Ce constat est partagé sur tous les bancs de cette assemblée et la nécessité de repenser et de réformer le secteur des jeux et paris en ligne français s'imposait. C'est là que les traductions juridiques de nos « valeurs socio-politiques » respectives divergent radicalement, monsieur le ministre.
Cette divergence de fond peut être ainsi résumée : nous estimons que vous avez élaboré des mauvaises solutions. Vous prétendez vous attaquer aux fondements des problèmes. En réalité, vous les instrumentalisez pour satisfaire des intérêts particuliers. Il en résulte un constat pour le moins inquiétant pour les législateurs que nous sommes : la philosophie de votre réforme repose sur une tromperie construite à partir de faits matraqués pour être instrumentalisés.
Ainsi, les objectifs affichés de protection de l'ordre public et social et de préservation de la santé publique, qui devraient être au centre des préoccupations de votre politique visant à réguler les jeux, ne sont que des leurres destinés à faire passer la pilule de l'ouverture à la concurrence du secteur des jeux d'argent et de hasard.
Certes, nous nous réjouissons de la conservation de la forme mutuelle des paris hippiques. Nous attirerons néanmoins votre attention au cours des débats sur les risques que fait peser cette réforme sur toute la filière équine, notamment en termes d'emplois et de perte de qualité de la filière. Mesurons bien ce que représente cette filière, qui va de l'élevage aux employés du PMU, en particulier pour des régions comme la Normandie.
L'extension du champ des jeux avec l'autorisation d'une offre de poker va également dans le bon sens. Mais, pour le reste, nous voyons surtout dans votre texte de mauvaises solutions.

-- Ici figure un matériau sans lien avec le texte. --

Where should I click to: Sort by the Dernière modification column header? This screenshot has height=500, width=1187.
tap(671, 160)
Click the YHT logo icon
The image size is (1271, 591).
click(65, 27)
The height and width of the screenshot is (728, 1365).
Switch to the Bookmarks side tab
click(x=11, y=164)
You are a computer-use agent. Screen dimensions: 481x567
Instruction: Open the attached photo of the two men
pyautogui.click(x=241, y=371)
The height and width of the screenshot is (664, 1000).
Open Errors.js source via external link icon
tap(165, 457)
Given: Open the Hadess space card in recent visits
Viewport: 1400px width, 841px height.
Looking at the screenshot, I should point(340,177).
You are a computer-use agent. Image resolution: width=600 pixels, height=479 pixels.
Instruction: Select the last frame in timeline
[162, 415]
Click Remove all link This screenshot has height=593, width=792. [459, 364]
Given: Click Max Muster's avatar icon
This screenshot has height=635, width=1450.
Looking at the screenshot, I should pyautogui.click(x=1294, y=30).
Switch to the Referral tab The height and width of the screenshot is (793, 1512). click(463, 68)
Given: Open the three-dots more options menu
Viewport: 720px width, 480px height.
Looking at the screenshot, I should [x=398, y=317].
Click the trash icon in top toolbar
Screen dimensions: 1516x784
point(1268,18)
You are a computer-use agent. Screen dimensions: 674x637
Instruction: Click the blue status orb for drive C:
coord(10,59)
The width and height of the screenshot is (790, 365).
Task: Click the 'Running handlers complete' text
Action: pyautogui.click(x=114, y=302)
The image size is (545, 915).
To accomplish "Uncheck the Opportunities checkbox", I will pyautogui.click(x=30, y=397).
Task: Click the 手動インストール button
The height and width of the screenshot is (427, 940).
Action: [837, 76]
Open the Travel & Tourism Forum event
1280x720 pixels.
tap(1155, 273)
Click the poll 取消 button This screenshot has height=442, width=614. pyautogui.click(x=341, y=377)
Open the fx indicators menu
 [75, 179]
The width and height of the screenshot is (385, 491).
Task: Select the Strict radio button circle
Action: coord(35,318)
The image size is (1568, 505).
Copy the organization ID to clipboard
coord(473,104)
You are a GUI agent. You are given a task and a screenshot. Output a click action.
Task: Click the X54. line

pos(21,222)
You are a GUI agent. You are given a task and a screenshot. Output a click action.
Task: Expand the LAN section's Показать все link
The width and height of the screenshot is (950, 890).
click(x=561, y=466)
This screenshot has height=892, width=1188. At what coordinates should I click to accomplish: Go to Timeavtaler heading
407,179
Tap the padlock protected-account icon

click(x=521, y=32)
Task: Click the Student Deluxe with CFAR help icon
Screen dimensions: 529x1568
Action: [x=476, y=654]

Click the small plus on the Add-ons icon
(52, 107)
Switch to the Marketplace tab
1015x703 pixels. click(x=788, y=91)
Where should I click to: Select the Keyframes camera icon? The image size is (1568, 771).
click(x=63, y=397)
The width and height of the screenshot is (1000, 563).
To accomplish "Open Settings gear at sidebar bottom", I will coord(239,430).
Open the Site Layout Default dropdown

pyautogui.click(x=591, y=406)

Nous contestons énergiquement la logique même de l'ouverture à la concurrence sur un secteur aussi sensible que celui des jeux de hasard et d'argent. Pourquoi ne pas avoir imaginé une simple modernisation des opérateurs historiques français en leur permettant notamment d'exploiter une palette élargie de jeux en ligne ?
Addiction et surendettement des joueurs, corruption dans le sport et les courses, trucage des matches, blanchiment d'argent, les risques avérés d'une telle libéralisation, même régulée, sont trop nombreux pour que la puissance publique se prive du contrôle des acteurs historiques du secteur.
De surcroît, le risque de nuisance sur la santé publique, l'ordre public et l'ordre social est loin d'être négligeable et appelle à la prudence. Mais votre volonté de mettre à bas l'État administrateur pour bâtir l'État stratège et en faire un poste avancé du libéralisme débridé l'emporte pour marginaliser ses prérogatives de puissance publique.
En corollaire, nous sommes, par principe, opposés à l'autorisation de la publicité en faveur d'un opérateur de jeux ou de paris agréé. Dans la mesure où le rôle de toute publicité réside dans l'incitation à consommer, il est irresponsable d'alléguer qu'elle ne fait courir aucun risque à la santé publique. Il est hypocrite d'arguer qu'elle contrera efficacement l'offre illégale.